Task input Start Marker

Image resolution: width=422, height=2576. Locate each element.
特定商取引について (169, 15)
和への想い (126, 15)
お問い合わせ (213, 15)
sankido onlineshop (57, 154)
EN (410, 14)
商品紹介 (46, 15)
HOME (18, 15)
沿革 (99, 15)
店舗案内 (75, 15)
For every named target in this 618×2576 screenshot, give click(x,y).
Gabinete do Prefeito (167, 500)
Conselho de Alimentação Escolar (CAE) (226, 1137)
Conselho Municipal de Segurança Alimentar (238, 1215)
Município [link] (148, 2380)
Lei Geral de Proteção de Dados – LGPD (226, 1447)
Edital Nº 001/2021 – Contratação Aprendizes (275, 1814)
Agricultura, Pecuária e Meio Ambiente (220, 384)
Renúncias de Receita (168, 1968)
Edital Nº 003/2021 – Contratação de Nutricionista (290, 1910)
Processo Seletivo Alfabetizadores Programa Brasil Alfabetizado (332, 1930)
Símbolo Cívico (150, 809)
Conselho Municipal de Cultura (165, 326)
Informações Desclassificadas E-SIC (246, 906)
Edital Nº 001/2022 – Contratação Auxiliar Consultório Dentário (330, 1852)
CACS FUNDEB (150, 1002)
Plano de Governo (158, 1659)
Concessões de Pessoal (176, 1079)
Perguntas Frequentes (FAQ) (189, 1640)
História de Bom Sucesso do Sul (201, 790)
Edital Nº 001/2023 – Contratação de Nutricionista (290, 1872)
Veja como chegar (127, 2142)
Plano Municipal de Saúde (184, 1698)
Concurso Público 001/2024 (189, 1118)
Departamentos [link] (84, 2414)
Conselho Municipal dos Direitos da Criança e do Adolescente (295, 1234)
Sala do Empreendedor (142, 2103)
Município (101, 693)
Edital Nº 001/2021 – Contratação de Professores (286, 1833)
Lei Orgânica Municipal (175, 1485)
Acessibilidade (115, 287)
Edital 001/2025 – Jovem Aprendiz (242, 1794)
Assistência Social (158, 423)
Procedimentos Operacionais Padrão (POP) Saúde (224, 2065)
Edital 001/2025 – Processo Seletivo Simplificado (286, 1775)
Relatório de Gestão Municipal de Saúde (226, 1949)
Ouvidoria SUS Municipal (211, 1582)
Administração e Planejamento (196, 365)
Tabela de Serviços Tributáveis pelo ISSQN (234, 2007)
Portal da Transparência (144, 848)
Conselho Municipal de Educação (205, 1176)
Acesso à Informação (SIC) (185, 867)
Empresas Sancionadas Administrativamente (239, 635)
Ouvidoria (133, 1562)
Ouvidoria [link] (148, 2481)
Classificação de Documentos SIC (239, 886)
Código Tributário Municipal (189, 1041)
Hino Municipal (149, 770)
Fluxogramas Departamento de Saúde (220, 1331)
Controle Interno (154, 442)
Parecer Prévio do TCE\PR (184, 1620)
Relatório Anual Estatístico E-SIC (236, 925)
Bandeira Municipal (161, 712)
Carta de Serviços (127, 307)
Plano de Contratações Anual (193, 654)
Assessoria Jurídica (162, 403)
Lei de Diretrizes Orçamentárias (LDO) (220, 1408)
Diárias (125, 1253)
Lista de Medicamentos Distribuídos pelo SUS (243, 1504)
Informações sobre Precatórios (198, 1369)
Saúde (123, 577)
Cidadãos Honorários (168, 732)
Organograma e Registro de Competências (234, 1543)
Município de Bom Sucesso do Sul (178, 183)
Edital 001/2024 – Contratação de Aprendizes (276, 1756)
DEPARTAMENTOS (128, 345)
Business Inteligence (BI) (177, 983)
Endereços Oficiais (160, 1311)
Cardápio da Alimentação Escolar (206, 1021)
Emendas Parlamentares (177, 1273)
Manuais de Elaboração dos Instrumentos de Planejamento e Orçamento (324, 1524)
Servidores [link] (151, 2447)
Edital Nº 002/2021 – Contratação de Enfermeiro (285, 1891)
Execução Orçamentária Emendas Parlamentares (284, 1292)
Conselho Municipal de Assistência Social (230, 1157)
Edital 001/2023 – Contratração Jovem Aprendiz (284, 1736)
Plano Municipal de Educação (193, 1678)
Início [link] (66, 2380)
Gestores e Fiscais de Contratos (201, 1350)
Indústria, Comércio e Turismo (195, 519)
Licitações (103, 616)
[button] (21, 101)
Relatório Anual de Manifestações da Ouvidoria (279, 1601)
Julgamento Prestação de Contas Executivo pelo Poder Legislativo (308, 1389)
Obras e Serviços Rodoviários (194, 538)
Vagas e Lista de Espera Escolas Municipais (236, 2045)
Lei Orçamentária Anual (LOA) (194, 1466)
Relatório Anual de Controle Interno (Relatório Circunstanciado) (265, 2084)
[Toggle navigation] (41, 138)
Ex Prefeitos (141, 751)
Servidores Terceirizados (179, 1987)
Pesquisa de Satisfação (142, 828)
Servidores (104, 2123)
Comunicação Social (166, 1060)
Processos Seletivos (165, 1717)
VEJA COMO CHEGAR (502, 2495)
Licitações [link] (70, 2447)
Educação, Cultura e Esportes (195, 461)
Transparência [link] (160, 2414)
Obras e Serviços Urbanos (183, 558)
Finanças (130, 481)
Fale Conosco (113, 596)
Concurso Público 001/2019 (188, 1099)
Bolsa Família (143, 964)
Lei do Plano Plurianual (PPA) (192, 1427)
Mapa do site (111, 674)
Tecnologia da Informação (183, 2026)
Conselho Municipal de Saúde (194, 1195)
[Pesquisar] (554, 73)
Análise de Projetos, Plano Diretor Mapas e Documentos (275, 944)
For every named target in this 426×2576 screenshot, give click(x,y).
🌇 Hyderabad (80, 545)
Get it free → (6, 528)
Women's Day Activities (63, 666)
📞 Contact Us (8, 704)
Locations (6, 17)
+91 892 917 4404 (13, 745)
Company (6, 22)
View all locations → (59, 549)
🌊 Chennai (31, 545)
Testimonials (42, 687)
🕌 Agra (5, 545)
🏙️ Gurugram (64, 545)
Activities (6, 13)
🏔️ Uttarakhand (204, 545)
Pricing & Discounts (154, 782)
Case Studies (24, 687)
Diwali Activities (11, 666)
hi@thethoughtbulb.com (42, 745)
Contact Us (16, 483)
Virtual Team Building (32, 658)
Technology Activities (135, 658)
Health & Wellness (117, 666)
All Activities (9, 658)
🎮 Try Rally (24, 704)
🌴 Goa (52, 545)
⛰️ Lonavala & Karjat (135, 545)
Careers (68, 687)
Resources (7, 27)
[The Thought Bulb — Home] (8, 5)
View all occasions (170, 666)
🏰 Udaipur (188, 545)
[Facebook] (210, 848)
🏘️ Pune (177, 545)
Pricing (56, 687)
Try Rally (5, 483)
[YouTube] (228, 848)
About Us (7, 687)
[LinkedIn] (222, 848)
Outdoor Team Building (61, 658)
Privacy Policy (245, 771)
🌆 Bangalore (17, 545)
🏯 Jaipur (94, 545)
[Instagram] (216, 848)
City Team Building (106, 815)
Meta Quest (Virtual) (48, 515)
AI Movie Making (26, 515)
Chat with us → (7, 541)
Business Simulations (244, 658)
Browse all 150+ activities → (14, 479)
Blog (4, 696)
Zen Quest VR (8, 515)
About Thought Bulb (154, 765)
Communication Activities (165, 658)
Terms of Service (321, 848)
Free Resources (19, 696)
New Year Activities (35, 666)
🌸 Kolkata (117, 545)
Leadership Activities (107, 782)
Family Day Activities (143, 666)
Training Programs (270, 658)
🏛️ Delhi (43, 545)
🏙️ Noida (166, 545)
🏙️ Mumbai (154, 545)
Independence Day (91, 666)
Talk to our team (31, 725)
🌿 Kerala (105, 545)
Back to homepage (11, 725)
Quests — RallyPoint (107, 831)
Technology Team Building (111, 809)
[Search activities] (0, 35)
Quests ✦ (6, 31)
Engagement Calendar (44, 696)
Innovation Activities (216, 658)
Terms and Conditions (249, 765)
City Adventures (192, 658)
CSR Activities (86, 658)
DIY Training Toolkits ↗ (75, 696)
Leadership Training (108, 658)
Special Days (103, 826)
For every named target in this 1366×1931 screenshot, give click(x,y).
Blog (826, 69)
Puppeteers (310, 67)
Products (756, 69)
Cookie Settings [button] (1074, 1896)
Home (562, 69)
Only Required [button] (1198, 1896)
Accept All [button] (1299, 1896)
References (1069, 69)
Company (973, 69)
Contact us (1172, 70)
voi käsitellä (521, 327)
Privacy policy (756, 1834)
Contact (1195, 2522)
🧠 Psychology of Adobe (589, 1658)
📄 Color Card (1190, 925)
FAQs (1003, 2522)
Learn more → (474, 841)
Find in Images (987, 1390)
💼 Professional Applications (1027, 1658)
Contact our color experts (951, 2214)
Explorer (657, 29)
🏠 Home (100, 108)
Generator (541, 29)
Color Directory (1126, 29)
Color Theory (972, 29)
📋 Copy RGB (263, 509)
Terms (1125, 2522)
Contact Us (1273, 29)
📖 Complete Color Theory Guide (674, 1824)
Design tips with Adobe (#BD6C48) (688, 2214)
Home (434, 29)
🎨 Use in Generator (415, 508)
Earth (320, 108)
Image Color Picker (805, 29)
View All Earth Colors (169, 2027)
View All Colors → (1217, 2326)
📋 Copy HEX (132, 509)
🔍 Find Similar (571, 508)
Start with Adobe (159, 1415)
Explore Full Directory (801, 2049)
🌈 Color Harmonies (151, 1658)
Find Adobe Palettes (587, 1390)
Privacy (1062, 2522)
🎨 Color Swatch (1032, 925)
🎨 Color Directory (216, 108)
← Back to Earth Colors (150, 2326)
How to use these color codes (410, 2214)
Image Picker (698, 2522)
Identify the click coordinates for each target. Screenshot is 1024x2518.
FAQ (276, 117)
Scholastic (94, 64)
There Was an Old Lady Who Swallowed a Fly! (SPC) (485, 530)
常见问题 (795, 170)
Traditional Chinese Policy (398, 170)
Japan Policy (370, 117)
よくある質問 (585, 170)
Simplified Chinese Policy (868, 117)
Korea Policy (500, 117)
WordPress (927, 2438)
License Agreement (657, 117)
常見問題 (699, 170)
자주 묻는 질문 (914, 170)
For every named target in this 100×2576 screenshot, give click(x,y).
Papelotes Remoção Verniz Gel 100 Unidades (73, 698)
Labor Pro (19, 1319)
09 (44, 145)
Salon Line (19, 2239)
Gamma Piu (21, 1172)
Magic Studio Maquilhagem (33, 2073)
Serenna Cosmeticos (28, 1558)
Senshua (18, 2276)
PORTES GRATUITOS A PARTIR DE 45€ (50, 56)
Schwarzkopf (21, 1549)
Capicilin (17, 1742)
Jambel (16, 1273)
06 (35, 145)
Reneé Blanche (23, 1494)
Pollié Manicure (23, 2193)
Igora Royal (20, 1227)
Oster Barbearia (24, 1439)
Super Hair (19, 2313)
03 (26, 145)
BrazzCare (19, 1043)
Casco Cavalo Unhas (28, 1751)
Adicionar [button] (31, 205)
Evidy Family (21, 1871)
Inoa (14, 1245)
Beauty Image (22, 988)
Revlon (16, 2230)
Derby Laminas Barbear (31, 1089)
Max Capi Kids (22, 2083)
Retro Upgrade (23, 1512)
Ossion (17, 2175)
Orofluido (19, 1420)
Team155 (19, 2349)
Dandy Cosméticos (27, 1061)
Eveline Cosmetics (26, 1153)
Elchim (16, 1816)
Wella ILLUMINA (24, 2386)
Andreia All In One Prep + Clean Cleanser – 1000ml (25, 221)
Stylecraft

Task input End Marker

• Assignment:
Exactly the lines from the one containing "Team155 (19, 2349)" through the end of the records should be reproduced, and no others.

• Written answer:
Team155 (19, 2349)
Dandy Cosméticos (27, 1061)
Eveline Cosmetics (26, 1153)
Elchim (16, 1816)
Wella ILLUMINA (24, 2386)
Andreia All In One Prep + Clean Cleanser – 1000ml (25, 221)
Stylecraft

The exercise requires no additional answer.